Sobre médicos de pobres, y parcialmente de ricos o poderosos, recuerdo -entre decenas- con especial cariño títulos tan adorables como “La melodía de la vida” de Gregory La Cava, “La ciudadela” de King Vidor, la especialísima “Sinuhé, el egipcio” de Michael Curtiz (“Casablanca”), “Barbarroja” de Akira Kurosawa o “Restauración” de Michael Hoffman, estos tres últimos pertenecientes a lo que es dado en denominar, no del todo apropiadamente, cine de época, y es que de época lo es todo, pero bueno, supongo que me entienden al referirme coloquialmente con dicho término. “El médico” viene a sumarse a ese nutrido y valioso listado.
Estrenada tras casi treinta años de su gestación literaria, esta adaptación alemana de la popular novela de Noah Gordon se acaba revelando como un trabajo francamente estimable, atractivo, ameno e inteligentemente divulgativo. Se diría como una traspolación moderna una de una de aquellas entrañables superproducciones hollywoodienses de toda la vida, antiguas en su más encomiable sentido.
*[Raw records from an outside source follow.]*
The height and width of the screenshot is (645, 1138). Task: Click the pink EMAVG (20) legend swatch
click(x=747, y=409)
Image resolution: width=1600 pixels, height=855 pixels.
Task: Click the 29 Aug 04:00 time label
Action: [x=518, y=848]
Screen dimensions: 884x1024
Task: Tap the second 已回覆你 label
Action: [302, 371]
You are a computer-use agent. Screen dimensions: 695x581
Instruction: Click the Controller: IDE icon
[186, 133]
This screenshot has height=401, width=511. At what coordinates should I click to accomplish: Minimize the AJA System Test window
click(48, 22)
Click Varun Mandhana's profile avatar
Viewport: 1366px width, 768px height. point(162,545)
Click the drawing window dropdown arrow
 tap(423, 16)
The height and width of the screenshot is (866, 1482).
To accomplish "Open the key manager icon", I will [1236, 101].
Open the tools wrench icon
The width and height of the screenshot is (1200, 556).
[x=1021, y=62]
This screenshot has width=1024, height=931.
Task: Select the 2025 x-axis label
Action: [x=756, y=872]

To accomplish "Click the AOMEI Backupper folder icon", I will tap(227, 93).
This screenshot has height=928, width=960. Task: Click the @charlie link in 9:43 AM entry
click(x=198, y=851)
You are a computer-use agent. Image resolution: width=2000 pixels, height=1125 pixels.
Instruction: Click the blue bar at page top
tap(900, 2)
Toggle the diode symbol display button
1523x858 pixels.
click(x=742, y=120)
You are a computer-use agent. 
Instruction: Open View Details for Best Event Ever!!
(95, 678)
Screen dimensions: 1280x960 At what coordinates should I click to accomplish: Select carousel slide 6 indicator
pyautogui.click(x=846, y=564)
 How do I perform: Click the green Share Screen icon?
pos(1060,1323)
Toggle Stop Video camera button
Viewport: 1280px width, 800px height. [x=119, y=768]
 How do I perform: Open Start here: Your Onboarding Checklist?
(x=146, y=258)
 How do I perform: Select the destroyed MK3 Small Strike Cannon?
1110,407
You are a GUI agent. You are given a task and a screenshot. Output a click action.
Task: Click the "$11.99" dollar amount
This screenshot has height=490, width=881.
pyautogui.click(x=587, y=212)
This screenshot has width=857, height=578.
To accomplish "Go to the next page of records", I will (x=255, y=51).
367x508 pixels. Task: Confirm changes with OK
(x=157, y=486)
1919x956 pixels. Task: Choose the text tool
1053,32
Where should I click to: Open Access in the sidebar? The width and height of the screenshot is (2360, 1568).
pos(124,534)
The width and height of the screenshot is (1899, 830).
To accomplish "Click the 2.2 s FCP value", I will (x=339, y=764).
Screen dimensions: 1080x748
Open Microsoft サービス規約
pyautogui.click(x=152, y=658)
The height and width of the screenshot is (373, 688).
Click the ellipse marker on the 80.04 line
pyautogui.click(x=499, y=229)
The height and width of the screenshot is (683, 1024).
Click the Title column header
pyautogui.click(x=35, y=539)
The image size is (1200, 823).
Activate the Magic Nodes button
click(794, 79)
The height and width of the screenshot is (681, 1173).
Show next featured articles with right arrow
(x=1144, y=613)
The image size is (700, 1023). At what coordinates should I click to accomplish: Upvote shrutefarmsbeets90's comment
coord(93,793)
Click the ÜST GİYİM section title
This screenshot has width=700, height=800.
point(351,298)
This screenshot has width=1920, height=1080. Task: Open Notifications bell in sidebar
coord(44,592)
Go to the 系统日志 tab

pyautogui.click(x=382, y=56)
Y ello para contarnos un asunto permanente, vigente, siempre actual. Me refiero a todo aquel alusivo a la ciencia, a la luz enfrentada a los fanatismos religiosos de cualquier tipo o condición. No resulta nada complicado hacer un ejercicio comparativo con la actual realidad o con la de cualquier etapa de la historia, siempre teniendo en cuenta las nuevas sofisticaciones que se van incorporando con el correr del tiempo.
De paso, hace justicia con ese adelantado y medieval Islam, que conseguiría mantener durante un respetable tiempo la convivencia entre religiones y pensamientos o preservar los conocimientos grecolatinos, esas inmensas fuentes de sabiduría generada por mentes lúcidas tan indispensables como Aristóteles o Hipócrates. Un Oriente abierto e ilustrado al que sus pespuntes más exaltados le han acabado llevando actualmente a la oscuridad y radicalismo, al igual que sucediera en la Europa sometida del momento. Un nuevo capítulo de esa historia siempre inconclusa de la razón enfrentada al fundamentalismo.
Ambientación y dirección artística rayan a enorme altura. Y ese look al estilo “Los pilares de la tierra”, la estupenda y subvalorada serie producida por Ridley Scott, le sienta muy bien. Además, este tipo de temáticas cuentan de partida con el beneplácito del espectador, incluso del actual sometido por unos efectos digitales que acaban resultando molestamente apabullantes. Advierto afortunadamente entre muchos espectadores que hay bastante interés -la literatura también así lo refleja- por aquellos tiempos un tanto pretéritos que bien podrían explicar mucho de lo vivido ahora y de nosotros mismos.
Aquí, el deambular de Rob Cole, de su paulatina zambullida para conseguir ser galeno, pues el recuerdo de la muerte por el mal de las costillas de su madre le acompañará y obsesionará durante su existencia, está perfectamente incrustado en ese contexto y en un relato capaz de condensar en dos horas y media el enorme caudal de personajes y contenidos que alberga el original. Algo así como la operación emprendida con “El nombre de la rosa”, pero sin su definitivo y magistral alcance. Pero lo obtenido merece mucho la pena.

Y al igual que la espléndida versión de Jean-Jacques Annaud basada en la novela de Umberto Eco, es la demostración de que la unión de diversos países europeos, no tiene por qué degenerar en galimatías, sino todo lo contrario, en algo de lo más sugestivo, alejado de cualquier atisbo de grandilocuencia o exceso, capaz de utilizar adecuadamente los medios materiales para ofrecer un espectáculo deslumbrante, que se sigue en todo momento con la máxima atención.
El germano Philipp Stölzl agita adecuadamente en su cámara-coctelera todo tipo de ingredientes, desde los puramente aventureros hasta los discretamente reflexivos, pasando por los sentimentales, los épicos, los históricos o los puramente dramáticos.
Buenos actores, como los jóvenes Tom Payne y Emma Rigby, o los más veteranos, como Ben Kingsley en el rol del mítico médico Ibn Sina u Oliver Martinez como un particular, amistoso y tirano, tal como le espeta el protagonista ante el requerimiento de aquel, dan enjundia interpretativa al asunto.
Es cine esteticista, narrativo y muy bien empaquetado. Igual este es el camino para competir contra el casi indestructible coloso norteamericano: buenos profesionales, buenas historias, buena labor de producción. Ojalá se acabe convirtiendo en un hábito. Y conste que si repasamos los anaqueles del cine de nuestro continente, son ingentes las grandes aportaciones, como esta, y montones más incluso superiores… a lo largo de cualquier período de su historia de ciento treinta años.